Oldum bittim tuhaf bir mizah anlayışım var. Beni tanıyanlar benim esprilerime daha bitmeden kahkahalarla gülerler ki, tanımayanlar alınmasın, şaka olduğunu, espri olduğunu anlasın.
16-17 yıl önce bir gün Ayşegül telefon etti: “Nazar, Ali Murad’a çok hoş bir dadı buldum, Boğaziçi mezunu, güleryüzlü bir genç kız. Babası Ermeniymiş,” dedi. İyi pekiyi, dedim.

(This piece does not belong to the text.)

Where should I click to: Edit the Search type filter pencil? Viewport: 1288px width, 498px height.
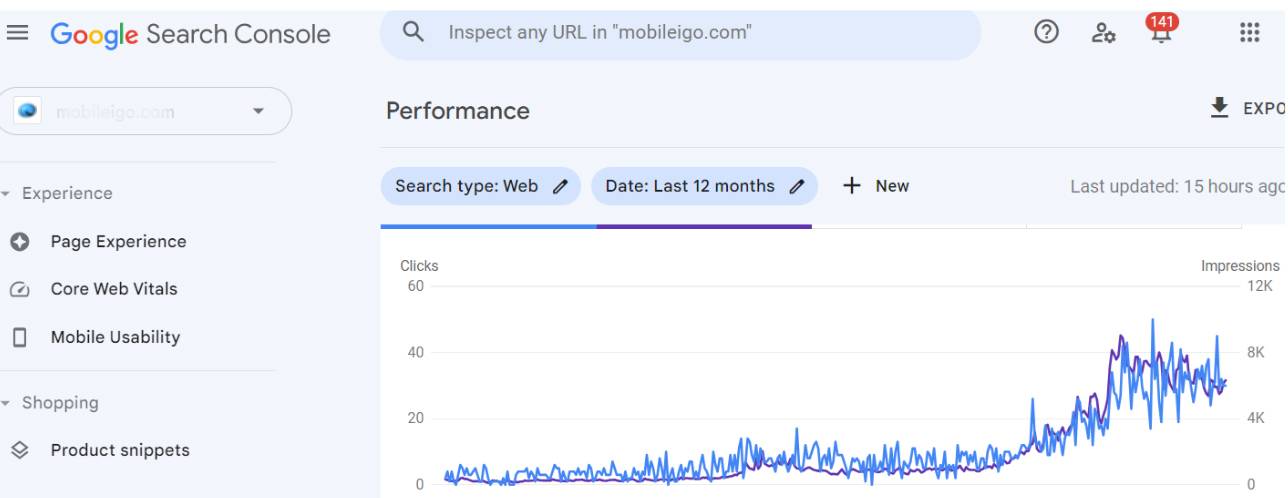[561, 186]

Akşam eve gidince mutfakta onu gördüm. Gerçekten hoş, güleryüzlü, çerçevesiz gözlüklü bir genç kadın. “Nazar, bu Suzen, Ali Murad’ın yeni dadısı, Suzen bu da Nazar, Ali Murad’ın babası,” diyerek bizi tanıştırdı Ayşegül.
“Suzen mi? Ne biçim isim bu?” dedim.
“Efendim, babam Ermeni, o koydu bu adı,” dedi Suzen.
“Ne? Ermeni mi? Hepsini kesememiş miyiz bunların?” diye kükredim..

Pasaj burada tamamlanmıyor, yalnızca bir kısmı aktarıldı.